Real-Life Key Information Extraction (Part 2)
Welcome back! It's me, Mrzaizai2k, once again.
In Part 1, we explored various techniques for extracting information from invoices. We discussed enhancing results by refining prompts and utilizing OCR models such as PaddleOCR and metaclip-b32-400m for improved accuracy across multiple invoice formats and languages.

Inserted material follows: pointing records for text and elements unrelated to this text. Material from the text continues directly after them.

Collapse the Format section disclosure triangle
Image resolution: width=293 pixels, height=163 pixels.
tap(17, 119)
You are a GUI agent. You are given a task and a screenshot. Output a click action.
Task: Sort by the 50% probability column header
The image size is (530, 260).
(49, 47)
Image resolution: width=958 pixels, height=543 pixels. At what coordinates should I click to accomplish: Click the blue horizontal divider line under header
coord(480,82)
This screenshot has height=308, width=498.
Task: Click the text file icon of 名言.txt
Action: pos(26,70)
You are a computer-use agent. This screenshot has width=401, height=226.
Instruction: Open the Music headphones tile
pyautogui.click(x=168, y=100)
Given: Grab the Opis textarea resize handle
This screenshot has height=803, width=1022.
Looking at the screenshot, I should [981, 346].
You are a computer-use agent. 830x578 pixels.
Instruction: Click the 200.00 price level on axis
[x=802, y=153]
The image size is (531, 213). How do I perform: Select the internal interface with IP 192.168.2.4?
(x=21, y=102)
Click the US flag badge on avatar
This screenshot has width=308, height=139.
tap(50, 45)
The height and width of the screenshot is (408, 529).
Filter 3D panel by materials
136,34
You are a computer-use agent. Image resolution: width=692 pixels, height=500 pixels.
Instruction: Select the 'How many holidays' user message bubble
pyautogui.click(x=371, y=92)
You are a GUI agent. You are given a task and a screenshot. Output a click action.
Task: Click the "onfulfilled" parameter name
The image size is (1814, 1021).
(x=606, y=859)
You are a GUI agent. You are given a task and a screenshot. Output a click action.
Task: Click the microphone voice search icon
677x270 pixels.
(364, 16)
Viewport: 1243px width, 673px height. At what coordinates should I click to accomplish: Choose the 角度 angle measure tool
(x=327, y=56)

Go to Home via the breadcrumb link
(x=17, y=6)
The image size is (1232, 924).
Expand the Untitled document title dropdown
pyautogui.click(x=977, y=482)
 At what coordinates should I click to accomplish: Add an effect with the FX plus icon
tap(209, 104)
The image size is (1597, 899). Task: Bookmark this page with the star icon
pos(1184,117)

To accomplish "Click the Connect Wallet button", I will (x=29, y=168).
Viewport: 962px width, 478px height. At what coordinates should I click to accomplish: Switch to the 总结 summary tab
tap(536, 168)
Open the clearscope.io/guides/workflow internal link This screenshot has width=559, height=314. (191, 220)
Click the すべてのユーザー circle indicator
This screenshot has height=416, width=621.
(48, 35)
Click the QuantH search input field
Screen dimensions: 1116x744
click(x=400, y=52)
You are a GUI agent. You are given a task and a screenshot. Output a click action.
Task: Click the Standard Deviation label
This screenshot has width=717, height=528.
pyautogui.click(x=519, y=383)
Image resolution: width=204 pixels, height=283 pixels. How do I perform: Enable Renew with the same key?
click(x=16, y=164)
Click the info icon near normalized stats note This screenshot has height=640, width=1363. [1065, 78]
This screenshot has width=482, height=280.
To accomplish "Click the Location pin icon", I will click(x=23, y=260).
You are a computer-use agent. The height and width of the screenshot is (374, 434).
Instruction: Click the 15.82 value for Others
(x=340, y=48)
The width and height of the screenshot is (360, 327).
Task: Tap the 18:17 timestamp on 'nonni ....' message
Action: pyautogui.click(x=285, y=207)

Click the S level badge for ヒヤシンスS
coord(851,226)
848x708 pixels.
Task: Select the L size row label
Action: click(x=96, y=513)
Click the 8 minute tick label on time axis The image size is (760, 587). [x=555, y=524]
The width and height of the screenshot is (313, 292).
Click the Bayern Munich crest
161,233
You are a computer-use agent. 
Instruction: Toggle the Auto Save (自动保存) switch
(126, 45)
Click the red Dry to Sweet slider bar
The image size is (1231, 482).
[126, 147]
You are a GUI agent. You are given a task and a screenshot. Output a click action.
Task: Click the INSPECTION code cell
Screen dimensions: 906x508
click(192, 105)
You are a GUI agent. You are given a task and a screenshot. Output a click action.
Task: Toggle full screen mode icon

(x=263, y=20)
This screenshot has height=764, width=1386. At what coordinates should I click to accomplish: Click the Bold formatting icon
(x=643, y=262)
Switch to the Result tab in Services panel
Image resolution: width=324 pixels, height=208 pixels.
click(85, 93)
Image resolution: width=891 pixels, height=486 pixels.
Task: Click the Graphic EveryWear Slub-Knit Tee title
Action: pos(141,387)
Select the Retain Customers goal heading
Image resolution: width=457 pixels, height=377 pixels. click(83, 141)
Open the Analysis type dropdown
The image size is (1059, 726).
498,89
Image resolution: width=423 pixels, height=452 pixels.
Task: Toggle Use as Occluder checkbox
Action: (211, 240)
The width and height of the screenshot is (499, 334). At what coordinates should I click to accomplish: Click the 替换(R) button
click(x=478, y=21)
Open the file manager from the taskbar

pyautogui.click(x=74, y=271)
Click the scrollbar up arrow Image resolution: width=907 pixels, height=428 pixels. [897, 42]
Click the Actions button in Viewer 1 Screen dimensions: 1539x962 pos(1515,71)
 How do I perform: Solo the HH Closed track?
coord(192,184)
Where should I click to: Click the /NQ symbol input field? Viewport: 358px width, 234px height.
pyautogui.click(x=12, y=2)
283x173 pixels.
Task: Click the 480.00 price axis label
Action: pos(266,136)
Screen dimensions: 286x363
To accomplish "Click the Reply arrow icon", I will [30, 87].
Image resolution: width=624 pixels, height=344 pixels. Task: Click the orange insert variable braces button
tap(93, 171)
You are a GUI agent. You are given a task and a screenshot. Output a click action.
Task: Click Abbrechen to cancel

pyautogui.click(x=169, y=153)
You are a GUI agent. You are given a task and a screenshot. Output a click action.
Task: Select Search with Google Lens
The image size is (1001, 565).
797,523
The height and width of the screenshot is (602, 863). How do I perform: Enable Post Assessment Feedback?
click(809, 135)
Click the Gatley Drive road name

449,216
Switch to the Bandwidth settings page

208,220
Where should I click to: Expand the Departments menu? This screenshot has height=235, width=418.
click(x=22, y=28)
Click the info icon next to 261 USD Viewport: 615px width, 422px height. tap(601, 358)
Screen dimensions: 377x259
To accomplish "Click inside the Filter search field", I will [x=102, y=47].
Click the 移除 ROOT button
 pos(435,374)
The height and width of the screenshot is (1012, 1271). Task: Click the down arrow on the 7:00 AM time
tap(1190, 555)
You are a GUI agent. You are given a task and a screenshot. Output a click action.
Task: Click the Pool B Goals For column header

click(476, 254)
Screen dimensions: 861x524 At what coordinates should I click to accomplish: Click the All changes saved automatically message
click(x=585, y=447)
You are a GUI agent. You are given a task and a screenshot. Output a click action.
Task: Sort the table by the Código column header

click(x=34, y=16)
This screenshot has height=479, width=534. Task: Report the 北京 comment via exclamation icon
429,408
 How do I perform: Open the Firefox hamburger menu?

If you haven't read Part 1 yet, I recommend checking it out to better understand the context and challenges.
Why Open-Source LLMs?
ChatGPT is undoubtedly a powerful tool, but it has limitations, particularly when it comes to data privacy. There are situations where you may not want to expose sensitive data to third-party services. While solutions like data masking with Input Guardrails exist, running local models can provide full control over your data.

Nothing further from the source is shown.